Впереди — Днепр! | страница 77



По этим письмам приезжали представители райкома и райисполкома, расследовали, ничего серьезного не находили, но все же, уезжая, советовали Слепневу быть внимательнее и бдительнее, не забывать, что идет ожесточенная борьба на фронте, что и внутри страны есть замаскированные враги, которые открыто выступить не могут, но всячески стараются вредить исподтишка и саботировать все патриотические начинания. Об этом говорили Слепневу даже на бюро райкома партии и на совещании председателей сельсоветов в райисполкоме.
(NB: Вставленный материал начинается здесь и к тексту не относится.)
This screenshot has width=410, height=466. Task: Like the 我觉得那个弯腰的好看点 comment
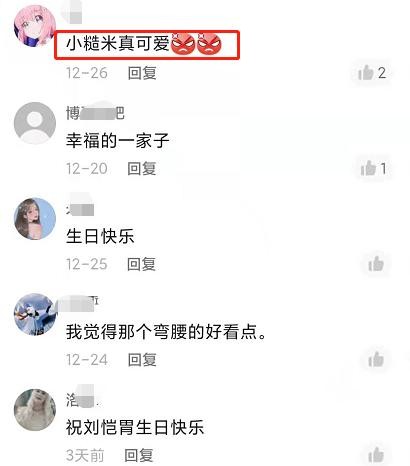click(x=376, y=359)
Слепнев все отвергал, доказывал фактами лживость обвинений, ему сочувствовали, верили, но все же рекомендовали быть повнимательнее.
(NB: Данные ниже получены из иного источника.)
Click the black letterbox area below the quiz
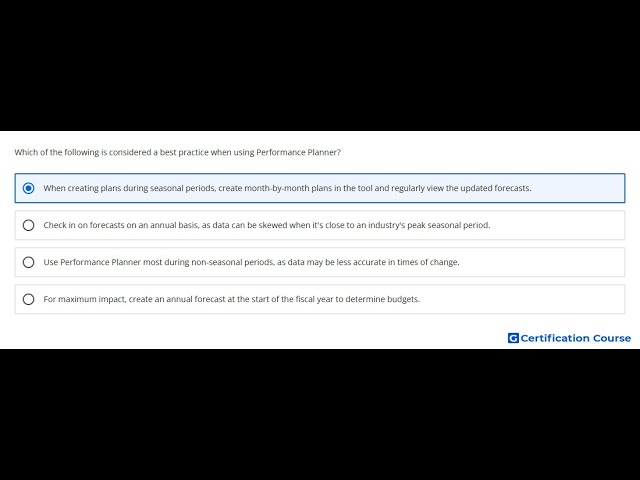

Вначале Слепнев не думал, что анонимные письма исходят от Гвоздова, но старик Бочаров упрямо твердил ему, что все это дело рук Гвоздова, и однажды, застав Слепнева за чтением очередной анонимки, воскликнул:

— Вот, вот! Ты все благодушенствуешь! Смотри!

Он вытащил из засаленного бумажника справку о том, что Николай Платонович Бочаров является членом колхоза «Дубки». Справку красными чернилами подписал Гвоздов. Красными чернилами было написано и анонимное письмо.

— Вот! — опять воскликнул Николай Платонович. — Во всей деревне, окромя Гвоздова, красных чернил ни у кого нет.

Письмо могли написать не только в Дубках, но и в любой другой деревне или даже в районном центре, — решительно возразил тогда Слепнев, но сам впервые согласился с Бочаровым, что если и не все, то большая часть писем сочинена Гвоздевым.

С этого времени Слепневу многое стало ясно в поведении Гвоздова.

За зиму Гвоздов сам дважды ездил в Тулу и раза четыре посылал жену. На железнодорожную станцию выезжали они с мешками и свертками, а возвращались налегке. Деревенская молва сразу же разнесла цель гвоздовских поездок. Они по баснословным ценам продавали в Туле мед, мясо, яйца. Поэтому, когда начался сбор средств в фонд обороны страны и Гвоздов на колхозном собрании торжественно заявил, что на строительство танковой колонны наличными вносит пятнадцать тысяч рублей, Слепнев грустно улыбнулся и чуть не сказал вслух:

«Твои пятнадцать тысяч это всего два-три пуда меду, а ты собрал его пудов восемь».

И опять на первой странице районной газеты был напечатан портрет Гвоздова с описанием его патриотического поступка и призывом следовать примеру передового председателя колхоза.

В колхозе Гвоздов вел себя настоящим царьком. Заседаний правления колхоза почти не собиралось, кладовщик и счетовод трепетали перед Гвоздовым, бригадиров давно уже не было, и все дела вершил сам Гвоздов. Почти каждый день он ходил под хмельком. Подмерзший ранней осенью картофель и на колхозных полях, и на приусадебных участках во многих домах шел на самогон. Слепнев несколько раз на собраниях уговаривал и предупреждал самогонщиков, но каждую ночь где-нибудь из трубы пробивался сладковатый запах самогонной гари. Слепнев с участковым милиционером обошел все дома, еще раз предупредил каждого, отобрал и разломал семь самогонных аппаратов, но и это мало помогло, а, наоборот, обернулось против самого Слепнева. Ярые самогонщики обозлились на него, понаделали новых аппаратов и варили сивуху тайком, скрываясь в сараях, подвалах и даже в лесу. Сам Гвоздов самогон не варил, но знал каждого самогонщика и, как говорили в деревне, нюхом чуял, где закипала пахучая жидкость. Как-то само собой установилось некое подобие дани самогонщиков Гвоздову. Самый крепкий первач шел ему, как откупное за молчание и попустительство. Но опять все это делалось тайно, и сколько ни пытался Слепнев уличить Гвоздова в этом взяточничестве, никто из самогонщиков не выдавал его.